Agacée par cette fuite suspecte en pleine campagne des cantonales, la première secrétaire du Parti socialiste a raillé d'une phrase le contenu dudit rapport : « Il n'y a rien dans ce rapport, pas un élément concret, précis, pas un fait. » Une réaction de Martine Aubry aussi « désolante que blessante », s'est alors indigné l'intéressé, acceptant toutefois de remettre sa bataille à l'après-cantonales. Nous y sommes.

Les primaires socialistes

Co-fondateur du Nouveau Parti socialiste, il quitte le courant en 2005, à l'issue du congrès du Mans, refusant la synthèse de François Hollande. Electron libre ensuite, il devient porte-parole de la campagne de Ségolène Royal pour la présidentielle de 2007. Avant de soutenir la motion de Martine Aubry au congrès de Reims en 2008.

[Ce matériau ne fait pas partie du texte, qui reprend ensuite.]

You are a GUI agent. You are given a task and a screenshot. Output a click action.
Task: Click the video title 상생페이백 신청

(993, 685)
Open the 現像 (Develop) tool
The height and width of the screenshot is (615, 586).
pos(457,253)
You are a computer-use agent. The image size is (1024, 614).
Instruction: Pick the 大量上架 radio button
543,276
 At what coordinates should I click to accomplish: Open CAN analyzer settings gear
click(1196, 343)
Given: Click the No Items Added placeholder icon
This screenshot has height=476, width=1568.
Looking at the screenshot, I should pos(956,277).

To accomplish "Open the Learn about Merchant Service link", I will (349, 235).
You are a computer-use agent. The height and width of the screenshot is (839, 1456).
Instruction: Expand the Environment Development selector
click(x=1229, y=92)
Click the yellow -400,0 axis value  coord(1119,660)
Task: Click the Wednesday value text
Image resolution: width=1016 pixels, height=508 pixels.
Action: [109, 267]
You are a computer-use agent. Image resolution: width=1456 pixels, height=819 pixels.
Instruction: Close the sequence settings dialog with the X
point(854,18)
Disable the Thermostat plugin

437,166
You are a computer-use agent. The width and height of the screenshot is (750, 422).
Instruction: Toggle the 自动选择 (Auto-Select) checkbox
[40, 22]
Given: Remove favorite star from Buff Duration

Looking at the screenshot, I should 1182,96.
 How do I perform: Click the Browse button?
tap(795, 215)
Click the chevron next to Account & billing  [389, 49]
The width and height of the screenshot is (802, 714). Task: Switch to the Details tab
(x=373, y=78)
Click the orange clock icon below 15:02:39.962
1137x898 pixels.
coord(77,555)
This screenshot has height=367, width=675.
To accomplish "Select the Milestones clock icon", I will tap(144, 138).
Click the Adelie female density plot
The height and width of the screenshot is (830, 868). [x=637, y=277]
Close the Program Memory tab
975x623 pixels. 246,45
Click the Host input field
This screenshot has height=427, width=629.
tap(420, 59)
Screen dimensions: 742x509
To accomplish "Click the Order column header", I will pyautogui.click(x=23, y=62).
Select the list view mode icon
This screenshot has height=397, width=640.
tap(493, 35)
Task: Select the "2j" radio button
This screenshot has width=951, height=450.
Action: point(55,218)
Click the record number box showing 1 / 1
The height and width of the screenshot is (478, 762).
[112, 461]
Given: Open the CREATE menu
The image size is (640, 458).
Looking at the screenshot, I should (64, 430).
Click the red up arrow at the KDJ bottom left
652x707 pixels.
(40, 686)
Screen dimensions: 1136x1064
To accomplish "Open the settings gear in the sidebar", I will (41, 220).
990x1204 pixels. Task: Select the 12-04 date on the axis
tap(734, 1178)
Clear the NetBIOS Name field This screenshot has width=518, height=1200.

En 2011, fini le temps des ralliements. Arnaud Montebourg a décidé de rouler désormais pour lui-même. Dès le 20 novembre dernier, depuis son fief de Frangy-en-Bresse, il a solennellement prononcé ces mots :

« Depuis ce petit coin de Bourgogne qui est le mien, qui est le vôtre, je suis venu vous annoncer ma candidature à la présidence de la République. »

Avant la course à l'Elysée, il y a cependant les primaires socialistes. Il ne fait pas partie des éléphants testés dans les sondages, mais dit croire au soutien le moment venu des millions de sympathisants de gauche, qui seront consultés à l'occasion de ce mode de désignation qu'il a lui-même théorisé. Même si les strauss-kahniens affirment que c'est le candidat que leur mentor aimerait affronter…

Son livre-programme

Pour faire la différence, il a donc couché sur papier ses « rêves » et ses « idées ». Un livre de politique qui ne verse pas à chaque page dans les généralités et les bonnes intentions, cela existe. Au risque de paraître parfois fourre-tout, il a le mérite de proposer des mesures concrètes, exposées aussi sur son site internet. Petit tour d'horizon, en forme de verbatim :

  • « Etendre un nouveau modèle de capitalisme coopératif. » Une coopérative ? « Un assemblage efficace de capitalistes et de travailleurs poursuivant des buts économiques, sociaux et éducatifs communs, par le moyen d'une entreprise dont le fonctionnement est démocratique et la propriété collective. » Comment faire ? En favorisant « la mutation vers l'organisation de coopérative des entreprises », grâce à « un fonds souverain », des « crédits en soutien » et des réservations de « marchés publics ».
  • « Inventer un nouveau monde. » La proposition est évidemment ambitieuse, puisqu'il s'agit d'écologie et de mieux vivre. Il propose de créer, à côté du PIB, de « nouveaux indicateurs permettant de mesurer le développement, la prospérité et le bien-être des sociétés ». Egalement au programme, « une taxe carbone rose-verte progressive et progressiste, justement compensée et accompagnée de dotations pour permettre à tous les citoyens de participer à la mutation, en contrepartie d'une diminution de la fiscalité sur le travail ».
  • « Favoriser la démondialisation des économies. » « Quel est le sens de consommer des crevettes pêchées au Sénégal, épluchées en Hollande et consommées dans le monde entier ? » s'interroge-t-il. Comme Keynes, il souhaite « réduire au minimum l'interdépendance entre les pays », notamment en dotant « l'UE d'une diplomatie écologique et sociale pour faire intégrer dans les traités de libre-échange de l'OMC de nouvelles conditions non-marchandes, afin de garantir que la compétition ne se fasse pas au détriment du travail et de l'environnement ».

Ce livre, Arnaud Montebourg le conclut comme il a commencé à se faire connaître : par un appel à une VIe République, avec « un président de la République arbitre, un gouvernement disposant de la plénitude de ses pouvoirs, un Parlement aux pouvoirs de contrôles renforcés, y compris l'opposition ».